= Deng Tietao =

Chinese physician (1916–2019)

Deng Tietao (邓铁涛; 6 November 1916 – 10 January 2019) was a Chinese physician, a professor and doctoral advisor at Guangzhou University of Chinese Medicine. He was named a "Master of National Medicine" of China in 2009.

== Biography ==
Deng was born in 1916 (on the 11th day of the 10th month of Chinese calendar), in Kaiping, Guangdong, China. His former name was Deng Xicai (邓锡才). From 1932, he studied at Guangdong Traditional Chinese Medicine and Pharmacology School (now Guangzhou University of Chinese Medicine). He began practicing medicine in 1938 and later became a professor at his alma mater. In 1962 and 1979, he was twice named by the Guangdong Provincial Government as a "famous TCM doctor of Guangdong".
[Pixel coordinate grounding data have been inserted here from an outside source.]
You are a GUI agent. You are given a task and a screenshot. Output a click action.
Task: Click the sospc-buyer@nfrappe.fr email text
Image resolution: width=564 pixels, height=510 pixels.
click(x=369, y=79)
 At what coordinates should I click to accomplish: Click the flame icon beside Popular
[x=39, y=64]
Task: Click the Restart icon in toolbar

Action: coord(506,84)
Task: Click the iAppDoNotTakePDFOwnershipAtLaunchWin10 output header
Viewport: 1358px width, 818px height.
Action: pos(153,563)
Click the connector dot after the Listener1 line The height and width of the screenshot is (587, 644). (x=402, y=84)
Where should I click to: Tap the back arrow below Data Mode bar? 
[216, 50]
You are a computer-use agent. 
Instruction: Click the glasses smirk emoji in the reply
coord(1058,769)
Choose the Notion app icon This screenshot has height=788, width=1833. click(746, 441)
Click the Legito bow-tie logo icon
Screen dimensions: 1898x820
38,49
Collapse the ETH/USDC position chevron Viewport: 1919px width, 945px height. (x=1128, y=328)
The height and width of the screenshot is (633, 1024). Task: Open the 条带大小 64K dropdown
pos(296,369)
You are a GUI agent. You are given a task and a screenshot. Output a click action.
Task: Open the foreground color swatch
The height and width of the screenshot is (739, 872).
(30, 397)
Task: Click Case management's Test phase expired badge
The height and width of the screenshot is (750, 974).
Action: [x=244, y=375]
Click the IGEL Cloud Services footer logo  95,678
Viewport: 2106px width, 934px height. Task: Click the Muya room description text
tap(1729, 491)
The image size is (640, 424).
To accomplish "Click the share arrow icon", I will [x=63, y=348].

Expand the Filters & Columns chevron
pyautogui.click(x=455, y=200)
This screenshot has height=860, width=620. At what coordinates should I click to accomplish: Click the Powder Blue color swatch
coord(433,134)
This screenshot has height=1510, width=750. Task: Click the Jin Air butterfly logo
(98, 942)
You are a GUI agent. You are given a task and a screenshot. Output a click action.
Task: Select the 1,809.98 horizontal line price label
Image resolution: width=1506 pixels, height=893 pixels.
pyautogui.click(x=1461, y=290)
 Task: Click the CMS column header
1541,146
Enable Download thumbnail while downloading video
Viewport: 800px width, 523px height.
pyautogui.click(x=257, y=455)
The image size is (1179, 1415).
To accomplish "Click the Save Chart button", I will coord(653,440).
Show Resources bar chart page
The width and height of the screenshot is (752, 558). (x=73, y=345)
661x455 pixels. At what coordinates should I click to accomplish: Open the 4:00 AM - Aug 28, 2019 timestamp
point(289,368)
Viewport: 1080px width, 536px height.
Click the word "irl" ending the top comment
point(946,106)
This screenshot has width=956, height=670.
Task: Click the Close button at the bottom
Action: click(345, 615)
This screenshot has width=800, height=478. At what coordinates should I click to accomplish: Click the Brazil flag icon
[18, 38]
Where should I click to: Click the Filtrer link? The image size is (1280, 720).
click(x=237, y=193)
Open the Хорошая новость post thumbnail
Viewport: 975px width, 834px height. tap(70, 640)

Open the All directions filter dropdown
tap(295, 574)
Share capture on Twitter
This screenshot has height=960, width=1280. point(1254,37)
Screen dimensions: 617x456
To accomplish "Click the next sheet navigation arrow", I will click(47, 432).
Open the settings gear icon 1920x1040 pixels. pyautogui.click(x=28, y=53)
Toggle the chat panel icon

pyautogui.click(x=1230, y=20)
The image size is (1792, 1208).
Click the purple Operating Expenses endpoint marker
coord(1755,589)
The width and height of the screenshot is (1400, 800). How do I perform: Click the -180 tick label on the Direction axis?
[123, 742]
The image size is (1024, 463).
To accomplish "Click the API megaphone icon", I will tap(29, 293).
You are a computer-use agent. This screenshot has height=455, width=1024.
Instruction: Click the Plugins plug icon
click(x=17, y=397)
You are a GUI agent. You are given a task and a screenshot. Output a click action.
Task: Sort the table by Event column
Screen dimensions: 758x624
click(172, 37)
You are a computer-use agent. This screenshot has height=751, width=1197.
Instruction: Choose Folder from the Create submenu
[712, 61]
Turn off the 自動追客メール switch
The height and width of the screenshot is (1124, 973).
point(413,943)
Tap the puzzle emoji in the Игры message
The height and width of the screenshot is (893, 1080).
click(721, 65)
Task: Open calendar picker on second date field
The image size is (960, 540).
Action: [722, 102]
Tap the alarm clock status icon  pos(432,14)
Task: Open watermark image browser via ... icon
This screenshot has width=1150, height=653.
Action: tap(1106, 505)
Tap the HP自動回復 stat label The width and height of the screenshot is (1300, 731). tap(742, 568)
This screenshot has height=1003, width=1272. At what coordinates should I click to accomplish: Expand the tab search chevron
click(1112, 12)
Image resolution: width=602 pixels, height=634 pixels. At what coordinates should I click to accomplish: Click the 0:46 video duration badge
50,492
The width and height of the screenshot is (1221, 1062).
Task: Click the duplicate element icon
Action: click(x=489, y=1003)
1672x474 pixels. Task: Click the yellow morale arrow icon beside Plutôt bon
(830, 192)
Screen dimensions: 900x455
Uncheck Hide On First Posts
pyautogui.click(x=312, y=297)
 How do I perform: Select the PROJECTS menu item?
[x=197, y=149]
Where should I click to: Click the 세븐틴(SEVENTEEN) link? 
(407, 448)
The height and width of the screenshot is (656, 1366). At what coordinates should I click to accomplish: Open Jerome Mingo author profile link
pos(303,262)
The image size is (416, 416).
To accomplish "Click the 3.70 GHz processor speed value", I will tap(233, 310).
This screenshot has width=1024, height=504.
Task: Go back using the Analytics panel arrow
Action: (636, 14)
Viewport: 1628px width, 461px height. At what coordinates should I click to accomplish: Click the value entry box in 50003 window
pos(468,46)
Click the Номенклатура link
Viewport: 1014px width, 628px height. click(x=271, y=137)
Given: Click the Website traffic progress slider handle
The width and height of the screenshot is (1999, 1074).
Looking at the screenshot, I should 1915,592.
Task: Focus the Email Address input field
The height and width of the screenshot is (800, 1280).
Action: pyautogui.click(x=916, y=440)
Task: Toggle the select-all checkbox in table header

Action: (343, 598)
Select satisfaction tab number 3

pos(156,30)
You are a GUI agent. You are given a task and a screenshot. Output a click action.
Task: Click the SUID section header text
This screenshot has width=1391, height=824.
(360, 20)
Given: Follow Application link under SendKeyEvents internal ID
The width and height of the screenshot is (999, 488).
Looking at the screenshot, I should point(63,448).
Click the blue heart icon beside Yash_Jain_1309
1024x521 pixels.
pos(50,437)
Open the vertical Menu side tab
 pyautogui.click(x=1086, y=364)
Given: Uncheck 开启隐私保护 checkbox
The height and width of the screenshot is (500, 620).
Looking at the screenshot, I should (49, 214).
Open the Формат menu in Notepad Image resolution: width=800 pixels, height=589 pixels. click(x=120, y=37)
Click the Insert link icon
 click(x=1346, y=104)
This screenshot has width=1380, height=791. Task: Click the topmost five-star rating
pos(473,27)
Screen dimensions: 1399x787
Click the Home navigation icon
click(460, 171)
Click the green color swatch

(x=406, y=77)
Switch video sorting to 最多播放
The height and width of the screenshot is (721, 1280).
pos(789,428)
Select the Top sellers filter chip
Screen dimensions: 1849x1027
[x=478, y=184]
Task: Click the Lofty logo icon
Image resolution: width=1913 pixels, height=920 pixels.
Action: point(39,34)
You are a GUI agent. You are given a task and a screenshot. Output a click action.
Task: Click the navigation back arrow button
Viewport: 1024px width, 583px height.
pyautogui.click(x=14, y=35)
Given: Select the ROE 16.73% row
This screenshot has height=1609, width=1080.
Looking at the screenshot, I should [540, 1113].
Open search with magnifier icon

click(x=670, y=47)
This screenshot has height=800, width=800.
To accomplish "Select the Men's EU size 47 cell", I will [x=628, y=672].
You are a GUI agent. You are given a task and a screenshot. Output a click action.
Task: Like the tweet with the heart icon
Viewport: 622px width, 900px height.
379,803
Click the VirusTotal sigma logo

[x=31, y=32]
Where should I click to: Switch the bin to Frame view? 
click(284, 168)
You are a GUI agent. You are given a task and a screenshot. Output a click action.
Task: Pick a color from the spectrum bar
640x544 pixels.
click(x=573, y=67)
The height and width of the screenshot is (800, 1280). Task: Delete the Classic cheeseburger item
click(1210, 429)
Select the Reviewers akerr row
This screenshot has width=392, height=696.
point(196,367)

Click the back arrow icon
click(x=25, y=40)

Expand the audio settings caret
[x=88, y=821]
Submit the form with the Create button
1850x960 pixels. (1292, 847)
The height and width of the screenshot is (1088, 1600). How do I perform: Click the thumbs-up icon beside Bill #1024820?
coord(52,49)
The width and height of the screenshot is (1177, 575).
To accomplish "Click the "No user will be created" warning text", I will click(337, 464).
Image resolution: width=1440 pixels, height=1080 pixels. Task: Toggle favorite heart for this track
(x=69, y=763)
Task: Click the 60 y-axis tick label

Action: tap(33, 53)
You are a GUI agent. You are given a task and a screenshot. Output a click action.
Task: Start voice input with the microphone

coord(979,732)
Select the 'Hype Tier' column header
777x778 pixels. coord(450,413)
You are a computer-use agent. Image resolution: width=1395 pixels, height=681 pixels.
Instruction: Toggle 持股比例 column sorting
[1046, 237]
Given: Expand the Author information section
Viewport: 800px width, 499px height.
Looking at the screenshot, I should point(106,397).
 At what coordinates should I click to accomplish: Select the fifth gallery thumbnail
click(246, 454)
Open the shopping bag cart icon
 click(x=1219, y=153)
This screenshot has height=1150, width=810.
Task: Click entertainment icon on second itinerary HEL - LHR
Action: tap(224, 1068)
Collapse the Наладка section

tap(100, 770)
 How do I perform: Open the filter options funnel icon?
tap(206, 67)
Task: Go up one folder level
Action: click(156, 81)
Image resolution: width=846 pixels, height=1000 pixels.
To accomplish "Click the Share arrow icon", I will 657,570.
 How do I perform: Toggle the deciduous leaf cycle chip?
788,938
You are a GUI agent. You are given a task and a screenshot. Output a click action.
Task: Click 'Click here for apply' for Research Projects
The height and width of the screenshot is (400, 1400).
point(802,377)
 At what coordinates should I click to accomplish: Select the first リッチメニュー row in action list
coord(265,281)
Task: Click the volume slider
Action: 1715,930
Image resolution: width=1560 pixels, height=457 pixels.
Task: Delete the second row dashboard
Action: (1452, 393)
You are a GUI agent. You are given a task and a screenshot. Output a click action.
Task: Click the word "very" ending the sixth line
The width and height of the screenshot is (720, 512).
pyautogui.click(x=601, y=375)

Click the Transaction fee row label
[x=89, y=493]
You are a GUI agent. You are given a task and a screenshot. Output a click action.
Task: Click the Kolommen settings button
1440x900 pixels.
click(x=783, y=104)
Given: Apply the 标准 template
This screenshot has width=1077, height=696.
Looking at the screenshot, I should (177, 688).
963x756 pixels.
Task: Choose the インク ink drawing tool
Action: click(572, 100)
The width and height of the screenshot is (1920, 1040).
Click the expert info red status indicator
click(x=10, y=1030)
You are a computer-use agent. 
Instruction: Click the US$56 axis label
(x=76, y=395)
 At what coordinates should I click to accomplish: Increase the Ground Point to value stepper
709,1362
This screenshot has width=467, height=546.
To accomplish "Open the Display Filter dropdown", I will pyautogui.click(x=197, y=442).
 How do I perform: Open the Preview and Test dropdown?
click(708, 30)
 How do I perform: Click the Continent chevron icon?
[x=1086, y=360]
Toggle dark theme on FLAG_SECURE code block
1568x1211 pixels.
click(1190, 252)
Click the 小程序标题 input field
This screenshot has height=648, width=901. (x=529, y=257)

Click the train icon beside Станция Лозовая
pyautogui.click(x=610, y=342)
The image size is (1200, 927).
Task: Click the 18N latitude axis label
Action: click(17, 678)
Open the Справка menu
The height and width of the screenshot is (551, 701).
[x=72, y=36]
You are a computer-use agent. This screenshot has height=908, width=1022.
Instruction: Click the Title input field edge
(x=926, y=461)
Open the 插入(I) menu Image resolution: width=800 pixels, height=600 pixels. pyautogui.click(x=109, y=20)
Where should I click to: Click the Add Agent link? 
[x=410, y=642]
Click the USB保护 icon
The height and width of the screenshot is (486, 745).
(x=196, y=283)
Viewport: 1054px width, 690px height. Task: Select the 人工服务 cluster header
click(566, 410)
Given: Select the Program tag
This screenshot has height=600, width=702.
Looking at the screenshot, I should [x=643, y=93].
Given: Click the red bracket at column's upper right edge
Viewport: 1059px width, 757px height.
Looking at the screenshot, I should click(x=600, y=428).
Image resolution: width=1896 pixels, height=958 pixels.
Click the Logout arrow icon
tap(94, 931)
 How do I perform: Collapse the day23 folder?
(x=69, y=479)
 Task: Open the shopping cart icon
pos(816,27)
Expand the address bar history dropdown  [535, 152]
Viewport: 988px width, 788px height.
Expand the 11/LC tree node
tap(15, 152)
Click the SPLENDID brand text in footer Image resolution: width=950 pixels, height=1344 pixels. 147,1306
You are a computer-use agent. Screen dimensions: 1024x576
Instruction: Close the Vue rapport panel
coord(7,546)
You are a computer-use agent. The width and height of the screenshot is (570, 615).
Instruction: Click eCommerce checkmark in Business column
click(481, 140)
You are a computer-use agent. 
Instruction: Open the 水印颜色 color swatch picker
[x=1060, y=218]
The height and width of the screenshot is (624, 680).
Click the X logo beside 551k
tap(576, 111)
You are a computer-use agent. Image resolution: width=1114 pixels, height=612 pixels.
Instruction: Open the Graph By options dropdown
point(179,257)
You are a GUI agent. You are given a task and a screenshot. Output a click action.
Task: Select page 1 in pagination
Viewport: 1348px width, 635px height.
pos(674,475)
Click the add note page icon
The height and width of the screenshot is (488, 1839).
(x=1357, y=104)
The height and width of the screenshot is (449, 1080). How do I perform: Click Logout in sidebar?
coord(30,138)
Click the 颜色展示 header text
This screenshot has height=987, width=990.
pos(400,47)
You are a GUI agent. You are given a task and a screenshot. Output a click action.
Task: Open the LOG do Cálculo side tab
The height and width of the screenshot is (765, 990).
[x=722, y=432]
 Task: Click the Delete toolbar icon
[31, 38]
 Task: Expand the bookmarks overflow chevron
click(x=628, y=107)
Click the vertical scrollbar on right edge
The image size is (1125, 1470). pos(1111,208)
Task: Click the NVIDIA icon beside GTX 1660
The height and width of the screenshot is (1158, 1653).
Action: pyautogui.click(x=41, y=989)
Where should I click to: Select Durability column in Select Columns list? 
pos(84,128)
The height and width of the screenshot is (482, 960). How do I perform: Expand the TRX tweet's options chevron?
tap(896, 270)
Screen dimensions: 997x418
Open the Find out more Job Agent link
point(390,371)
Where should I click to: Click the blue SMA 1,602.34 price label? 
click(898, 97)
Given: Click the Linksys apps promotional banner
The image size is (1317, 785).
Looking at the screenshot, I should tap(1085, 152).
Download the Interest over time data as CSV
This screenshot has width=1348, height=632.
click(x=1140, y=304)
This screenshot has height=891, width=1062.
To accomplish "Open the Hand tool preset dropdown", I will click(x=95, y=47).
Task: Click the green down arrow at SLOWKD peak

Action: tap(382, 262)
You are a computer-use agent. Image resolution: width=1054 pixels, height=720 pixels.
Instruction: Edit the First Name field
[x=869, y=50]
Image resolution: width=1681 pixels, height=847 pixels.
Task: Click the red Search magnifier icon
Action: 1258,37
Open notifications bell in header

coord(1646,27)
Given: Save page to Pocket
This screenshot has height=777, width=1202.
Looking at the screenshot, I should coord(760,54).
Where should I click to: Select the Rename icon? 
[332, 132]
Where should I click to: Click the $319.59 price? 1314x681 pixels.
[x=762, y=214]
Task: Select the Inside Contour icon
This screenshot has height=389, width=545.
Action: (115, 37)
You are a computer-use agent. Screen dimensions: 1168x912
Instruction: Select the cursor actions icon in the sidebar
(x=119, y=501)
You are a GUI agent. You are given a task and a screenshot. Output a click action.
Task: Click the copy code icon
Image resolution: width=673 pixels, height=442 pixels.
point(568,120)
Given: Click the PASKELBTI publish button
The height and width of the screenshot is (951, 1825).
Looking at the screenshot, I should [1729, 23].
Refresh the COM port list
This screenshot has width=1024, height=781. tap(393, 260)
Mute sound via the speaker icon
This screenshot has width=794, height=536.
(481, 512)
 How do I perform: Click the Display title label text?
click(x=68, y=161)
He was awarded an honorary doctor degree by the Hong Kong Baptist University in 2001. In 2009, he was named a "Master of National Medicine" of China, received a Lifetime Achievement Award from the China Society for Chinese Medicine and Pharmacology, and won the Guangdong Science and Technology Award (First Class).

Starting in 1978, Deng trained 27 master's degree students, 15 doctoral students, and a postdoctoral researcher.

After a career spanning more than 80 years, Deng died on 10 January 2019 in Guangzhou, at the age of 102 (104 in East Asian age reckoning). In September 2019, he was posthumously conferred the National Outstanding Contribution in Chinese Medicine Award.